[Records for locating displayed items]
****

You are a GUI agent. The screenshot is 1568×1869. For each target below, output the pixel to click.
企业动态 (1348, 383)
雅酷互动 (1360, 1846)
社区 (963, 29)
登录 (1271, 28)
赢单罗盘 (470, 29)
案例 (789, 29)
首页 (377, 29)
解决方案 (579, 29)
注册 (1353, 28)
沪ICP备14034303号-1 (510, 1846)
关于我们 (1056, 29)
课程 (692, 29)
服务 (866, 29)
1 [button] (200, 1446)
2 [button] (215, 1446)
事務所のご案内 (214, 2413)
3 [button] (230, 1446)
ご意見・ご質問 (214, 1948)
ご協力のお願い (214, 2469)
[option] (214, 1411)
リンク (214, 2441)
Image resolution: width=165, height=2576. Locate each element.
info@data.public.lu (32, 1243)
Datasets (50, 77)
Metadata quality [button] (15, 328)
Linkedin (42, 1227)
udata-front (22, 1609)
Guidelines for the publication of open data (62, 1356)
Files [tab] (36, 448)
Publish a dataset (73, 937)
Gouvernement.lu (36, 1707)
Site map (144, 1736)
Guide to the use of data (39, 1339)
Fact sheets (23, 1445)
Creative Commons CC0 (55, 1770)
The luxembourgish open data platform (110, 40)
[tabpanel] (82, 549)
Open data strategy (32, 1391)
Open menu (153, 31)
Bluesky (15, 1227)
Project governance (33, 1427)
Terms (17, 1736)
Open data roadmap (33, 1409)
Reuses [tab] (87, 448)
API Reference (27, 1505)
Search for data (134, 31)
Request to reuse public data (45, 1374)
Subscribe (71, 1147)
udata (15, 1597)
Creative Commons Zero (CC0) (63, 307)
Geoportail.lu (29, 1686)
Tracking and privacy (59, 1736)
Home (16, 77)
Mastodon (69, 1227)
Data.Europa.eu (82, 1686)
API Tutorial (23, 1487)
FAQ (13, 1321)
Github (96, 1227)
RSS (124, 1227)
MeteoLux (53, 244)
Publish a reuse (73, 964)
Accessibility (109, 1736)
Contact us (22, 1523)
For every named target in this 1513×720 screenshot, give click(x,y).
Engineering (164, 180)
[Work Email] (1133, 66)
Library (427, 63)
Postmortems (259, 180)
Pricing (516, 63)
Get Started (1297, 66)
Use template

****

▸ Written request: Could you recast the records above as a JSON list of strings, with one string per line and blank lines left out?

▸ Answer for this exercise:
[
  "You are a GUI agent. The screenshot is 1568×1869. For each target below, output the pixel to click.",
  "企业动态 (1348, 383)",
  "雅酷互动 (1360, 1846)",
  "社区 (963, 29)",
  "登录 (1271, 28)",
  "赢单罗盘 (470, 29)",
  "案例 (789, 29)",
  "首页 (377, 29)",
  "解决方案 (579, 29)",
  "注册 (1353, 28)",
  "沪ICP备14034303号-1 (510, 1846)",
  "关于我们 (1056, 29)",
  "课程 (692, 29)",
  "服务 (866, 29)",
  "1 [button] (200, 1446)",
  "2 [button] (215, 1446)",
  "事務所のご案内 (214, 2413)",
  "3 [button] (230, 1446)",
  "ご意見・ご質問 (214, 1948)",
  "ご協力のお願い (214, 2469)",
  "[option] (214, 1411)",
  "リンク (214, 2441)",
  "Image resolution: width=165, height=2576. Locate each element.",
  "info@data.public.lu (32, 1243)",
  "Datasets (50, 77)",
  "Metadata quality [button] (15, 328)",
  "Linkedin (42, 1227)",
  "udata-front (22, 1609)",
  "Guidelines for the publication of open data (62, 1356)",
  "Files [tab] (36, 448)",
  "Publish a dataset (73, 937)",
  "Gouvernement.lu (36, 1707)",
  "Site map (144, 1736)",
  "Guide to the use of data (39, 1339)",
  "Fact sheets (23, 1445)",
  "Creative Commons CC0 (55, 1770)",
  "The luxembourgish open data platform (110, 40)",
  "[tabpanel] (82, 549)",
  "Open data strategy (32, 1391)",
  "Open menu (153, 31)",
  "Bluesky (15, 1227)",
  "Project governance (33, 1427)",
  "Terms (17, 1736)",
  "Open data roadmap (33, 1409)",
  "Reuses [tab] (87, 448)",
  "API Reference (27, 1505)",
  "Search for data (134, 31)",
  "Request to reuse public data (45, 1374)",
  "Subscribe (71, 1147)",
  "udata (15, 1597)",
  "Creative Commons Zero (CC0) (63, 307)",
  "Geoportail.lu (29, 1686)",
  "Tracking and privacy (59, 1736)",
  "Home (16, 77)",
  "Mastodon (69, 1227)",
  "Data.Europa.eu (82, 1686)",
  "API Tutorial (23, 1487)",
  "FAQ (13, 1321)",
  "Github (96, 1227)",
  "RSS (124, 1227)",
  "MeteoLux (53, 244)",
  "Publish a reuse (73, 964)",
  "Accessibility (109, 1736)",
  "Contact us (22, 1523)",
  "For every named target in this 1513×720 screenshot, give click(x,y).",
  "Engineering (164, 180)",
  "[Work Email] (1133, 66)",
  "Library (427, 63)",
  "Postmortems (259, 180)",
  "Pricing (516, 63)",
  "Get Started (1297, 66)",
  "Use template"
]